Validity of the findings

No comment

Additional comments

This is an interesting and well written article. It cites adequate and relevant references. The introduction provides an adequate background. The structure, figures and tables are also adequate. However, one major problem is that the authors speculates too much about factors that they have not controlled and for which they don’t have adequate methods, like fatigue and strength. I strongly suggest removing this from the study and concentrate in the use of procedure they present. It will be necessary to expand the discussion and keep it limited to the main purpose. See below some specific comments.

Line 138 - it might be interesting to cite that previous studies reported that resistance training with elastic bands promotes similar results to resistance training performed in traditional equipaments (machines and weights) : doi: 10.1016/j.exger.2018.12.001

Line 263 - Please provide a more detailed description of the 1RM test.
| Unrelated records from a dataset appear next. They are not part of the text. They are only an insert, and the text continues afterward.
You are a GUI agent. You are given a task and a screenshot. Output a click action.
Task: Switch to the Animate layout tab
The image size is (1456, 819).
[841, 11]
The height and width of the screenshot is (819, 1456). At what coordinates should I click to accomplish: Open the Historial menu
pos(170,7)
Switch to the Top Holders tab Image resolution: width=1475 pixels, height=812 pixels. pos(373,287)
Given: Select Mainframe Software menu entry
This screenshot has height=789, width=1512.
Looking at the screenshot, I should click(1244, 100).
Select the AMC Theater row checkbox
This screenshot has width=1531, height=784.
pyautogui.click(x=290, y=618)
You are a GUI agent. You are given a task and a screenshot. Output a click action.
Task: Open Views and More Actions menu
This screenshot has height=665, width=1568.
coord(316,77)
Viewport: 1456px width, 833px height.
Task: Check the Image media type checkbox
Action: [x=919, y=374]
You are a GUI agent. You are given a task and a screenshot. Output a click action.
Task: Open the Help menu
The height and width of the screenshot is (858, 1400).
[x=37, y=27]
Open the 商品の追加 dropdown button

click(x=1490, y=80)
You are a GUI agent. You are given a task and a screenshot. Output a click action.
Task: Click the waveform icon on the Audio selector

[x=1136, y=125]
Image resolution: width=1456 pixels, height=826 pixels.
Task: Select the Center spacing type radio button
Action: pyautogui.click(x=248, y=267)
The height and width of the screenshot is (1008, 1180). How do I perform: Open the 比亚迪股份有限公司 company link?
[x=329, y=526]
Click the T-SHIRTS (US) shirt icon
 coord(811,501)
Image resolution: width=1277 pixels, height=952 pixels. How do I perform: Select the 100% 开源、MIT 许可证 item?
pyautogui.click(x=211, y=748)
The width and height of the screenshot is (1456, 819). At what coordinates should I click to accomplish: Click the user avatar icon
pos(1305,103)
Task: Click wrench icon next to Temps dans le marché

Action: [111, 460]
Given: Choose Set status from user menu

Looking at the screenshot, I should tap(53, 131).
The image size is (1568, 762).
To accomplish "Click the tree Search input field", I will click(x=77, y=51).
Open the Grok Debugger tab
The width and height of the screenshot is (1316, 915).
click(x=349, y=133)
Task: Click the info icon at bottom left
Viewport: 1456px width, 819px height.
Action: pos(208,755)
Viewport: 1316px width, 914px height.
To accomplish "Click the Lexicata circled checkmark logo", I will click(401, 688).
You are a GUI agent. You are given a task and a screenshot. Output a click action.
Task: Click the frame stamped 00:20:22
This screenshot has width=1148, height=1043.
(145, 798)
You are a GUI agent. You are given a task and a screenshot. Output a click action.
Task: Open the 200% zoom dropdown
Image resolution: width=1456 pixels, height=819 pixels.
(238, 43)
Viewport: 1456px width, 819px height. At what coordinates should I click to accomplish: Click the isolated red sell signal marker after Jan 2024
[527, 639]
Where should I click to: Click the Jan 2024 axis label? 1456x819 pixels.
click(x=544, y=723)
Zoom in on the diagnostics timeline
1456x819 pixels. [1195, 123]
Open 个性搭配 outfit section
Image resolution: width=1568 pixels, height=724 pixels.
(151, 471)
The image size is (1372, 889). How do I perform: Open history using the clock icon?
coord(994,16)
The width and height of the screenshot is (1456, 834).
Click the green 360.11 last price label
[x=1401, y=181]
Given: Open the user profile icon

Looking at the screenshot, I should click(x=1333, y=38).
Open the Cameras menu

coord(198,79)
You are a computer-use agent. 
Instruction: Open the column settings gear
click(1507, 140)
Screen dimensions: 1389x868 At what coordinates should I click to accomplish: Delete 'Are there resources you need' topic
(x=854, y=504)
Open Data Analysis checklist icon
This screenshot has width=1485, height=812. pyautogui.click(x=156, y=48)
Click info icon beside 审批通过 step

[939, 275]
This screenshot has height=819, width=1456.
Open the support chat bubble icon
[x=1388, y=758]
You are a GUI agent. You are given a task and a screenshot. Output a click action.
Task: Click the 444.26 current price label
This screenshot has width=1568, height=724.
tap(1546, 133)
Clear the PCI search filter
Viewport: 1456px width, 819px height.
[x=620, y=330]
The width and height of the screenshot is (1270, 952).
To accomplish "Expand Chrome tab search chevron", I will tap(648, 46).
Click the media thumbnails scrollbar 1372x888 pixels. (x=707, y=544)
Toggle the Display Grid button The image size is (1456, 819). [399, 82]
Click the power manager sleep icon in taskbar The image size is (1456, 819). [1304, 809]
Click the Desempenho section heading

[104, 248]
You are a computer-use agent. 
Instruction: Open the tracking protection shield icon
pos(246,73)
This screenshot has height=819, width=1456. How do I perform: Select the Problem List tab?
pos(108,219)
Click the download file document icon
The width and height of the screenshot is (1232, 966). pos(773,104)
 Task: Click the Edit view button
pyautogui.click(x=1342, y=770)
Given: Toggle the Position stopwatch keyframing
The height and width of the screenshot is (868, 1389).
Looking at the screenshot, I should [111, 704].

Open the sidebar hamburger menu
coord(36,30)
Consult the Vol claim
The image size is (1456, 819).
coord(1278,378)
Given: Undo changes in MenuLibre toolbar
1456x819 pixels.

It is not possible to understand it and this information is very important for your article.

Line 268 - The range of load (40-60%) is very large! This imprecise estimation can influence your results regarding fadigablity, for example. Therefore, I suggest that you remove all aspects that might be influenced by not having a precise estimation of maximum and relative load and stick with your main results, that is, the validity of your procedure to monitor training and its implications.

Line 299 - Please review this phrase and consider substituting “got tired” by a more scientifical term

Line 306 – If you want to describe the subjects characteristics I recommend to do it in more detail and in a separate session (include a “Participants” topic in your methods)

Line 318-320 – I see no use in comparing participants. This is not relevant to your study and you don’t have an adequate design for that. Your number of participants is very low, your sample is heterogenous and the force measurements are not precise. With that in mind, also remover the speculation in lines 306, 346-351, the discussion from 401-450 and the conclusion from 478-484

Line 333 – The lack of standardization for the load used is a big problem, especially because you are using normalized data. According to your description the load used could be anywhere between 40-60%, therefore, the expected slope could be completely different, since higher loads will induce greater fatigue.

Line 340-342 – you cannot state that this is due to the difference in initial force because you did not measured it adequately and the you don’t have a precise measure of the relative effort. The force exerted might not mean that they are stronger, but that they applied more effort (began at a higher % of their maximum).